A supporter of Iran's defeated presidential candidate Mir Hossein Mousavi protests in Athens on June 23.

A supporter of Iran's defeated presidential candidate Mir Hossein Mousavi protests in Athens on June 23.

"The minority can't impose their opinion on the majority," Mohammad Hassan Ghadiri told CNN en Español.

"They can't impose a dictatorship saying that the majority is not going to govern."

There are acceptable ways of addressing electoral fraud, if any occurred, he said.

"But they go out on the street, they attack buses, they attack banks; that affects the security of the country."

He added, "The law doesn't permit terrorism. It doesn't permit attacks on innocent people."
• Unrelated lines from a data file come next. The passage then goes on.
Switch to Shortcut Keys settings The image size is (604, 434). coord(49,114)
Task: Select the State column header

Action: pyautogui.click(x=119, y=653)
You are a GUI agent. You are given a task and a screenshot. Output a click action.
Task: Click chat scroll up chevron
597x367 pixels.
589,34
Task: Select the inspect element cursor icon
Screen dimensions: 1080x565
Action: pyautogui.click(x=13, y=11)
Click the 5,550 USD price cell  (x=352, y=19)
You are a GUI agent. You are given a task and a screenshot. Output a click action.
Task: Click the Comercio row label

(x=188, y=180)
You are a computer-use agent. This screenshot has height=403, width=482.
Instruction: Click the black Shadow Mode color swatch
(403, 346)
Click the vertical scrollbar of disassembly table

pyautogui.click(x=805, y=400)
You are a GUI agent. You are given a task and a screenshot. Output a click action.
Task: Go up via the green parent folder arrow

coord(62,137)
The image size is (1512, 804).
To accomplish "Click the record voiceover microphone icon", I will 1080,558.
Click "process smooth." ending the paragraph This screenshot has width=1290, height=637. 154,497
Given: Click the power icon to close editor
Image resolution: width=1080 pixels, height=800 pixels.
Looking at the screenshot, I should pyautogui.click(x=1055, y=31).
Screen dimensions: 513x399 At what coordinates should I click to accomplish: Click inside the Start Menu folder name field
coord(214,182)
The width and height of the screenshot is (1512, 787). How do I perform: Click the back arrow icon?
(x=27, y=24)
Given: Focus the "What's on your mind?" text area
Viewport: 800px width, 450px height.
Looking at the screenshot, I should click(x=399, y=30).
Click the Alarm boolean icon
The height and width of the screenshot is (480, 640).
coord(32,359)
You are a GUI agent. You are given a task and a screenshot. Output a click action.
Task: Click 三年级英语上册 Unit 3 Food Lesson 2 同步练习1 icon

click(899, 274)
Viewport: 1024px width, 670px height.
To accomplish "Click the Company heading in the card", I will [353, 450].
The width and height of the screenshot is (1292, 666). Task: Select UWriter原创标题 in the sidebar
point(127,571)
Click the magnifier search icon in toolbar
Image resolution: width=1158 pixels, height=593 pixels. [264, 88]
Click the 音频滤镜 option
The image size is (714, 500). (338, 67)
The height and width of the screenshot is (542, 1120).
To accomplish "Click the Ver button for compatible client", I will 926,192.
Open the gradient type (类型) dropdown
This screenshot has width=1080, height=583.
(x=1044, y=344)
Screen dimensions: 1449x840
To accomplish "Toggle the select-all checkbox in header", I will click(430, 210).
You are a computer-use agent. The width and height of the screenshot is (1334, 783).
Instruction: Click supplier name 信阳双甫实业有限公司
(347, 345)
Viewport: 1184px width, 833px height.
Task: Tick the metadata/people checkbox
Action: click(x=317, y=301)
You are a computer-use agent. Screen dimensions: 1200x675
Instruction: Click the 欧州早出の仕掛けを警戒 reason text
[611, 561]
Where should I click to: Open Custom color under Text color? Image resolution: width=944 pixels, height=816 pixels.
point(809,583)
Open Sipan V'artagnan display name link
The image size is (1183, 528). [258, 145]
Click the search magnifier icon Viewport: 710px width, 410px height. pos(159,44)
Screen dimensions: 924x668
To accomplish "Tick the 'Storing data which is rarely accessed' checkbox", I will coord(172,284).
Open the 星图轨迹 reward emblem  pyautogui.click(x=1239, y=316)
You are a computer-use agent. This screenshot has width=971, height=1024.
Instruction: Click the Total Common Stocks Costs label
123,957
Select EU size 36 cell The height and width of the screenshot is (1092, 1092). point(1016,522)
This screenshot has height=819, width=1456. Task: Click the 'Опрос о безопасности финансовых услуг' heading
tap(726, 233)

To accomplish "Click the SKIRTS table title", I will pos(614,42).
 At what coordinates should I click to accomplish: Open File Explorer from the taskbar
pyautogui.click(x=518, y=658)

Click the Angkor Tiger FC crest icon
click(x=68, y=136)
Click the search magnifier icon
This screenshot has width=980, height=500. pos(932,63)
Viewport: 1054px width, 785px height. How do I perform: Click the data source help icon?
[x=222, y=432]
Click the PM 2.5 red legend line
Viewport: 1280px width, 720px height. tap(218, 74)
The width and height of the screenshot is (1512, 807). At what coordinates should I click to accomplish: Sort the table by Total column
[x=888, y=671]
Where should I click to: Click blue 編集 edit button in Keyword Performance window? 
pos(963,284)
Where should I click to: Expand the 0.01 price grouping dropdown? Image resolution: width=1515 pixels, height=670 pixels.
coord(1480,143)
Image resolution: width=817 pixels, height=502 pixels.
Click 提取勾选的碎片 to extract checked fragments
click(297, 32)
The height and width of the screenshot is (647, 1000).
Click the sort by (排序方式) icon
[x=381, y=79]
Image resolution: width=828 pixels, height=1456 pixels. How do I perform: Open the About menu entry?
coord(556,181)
He rejected assertions by the opposition that the election results showing Mahmoud Ahmadinejad winning by a landslide were rigged, pointing to a poll published in the Washington Post three weeks before the election that showed the incumbent with a commanding lead.

"The minority has lost the election, they have to accept the role of the majority," he said. "If there was fraud, they have to show it. They have no proof."

Asked why the government has made it impossible for nearly all international journalists to report from Iran, he accused the media of not accurately reporting events.

"In Tehran, there were much bigger demonstrations in favor of the government that you didn't report about," he said.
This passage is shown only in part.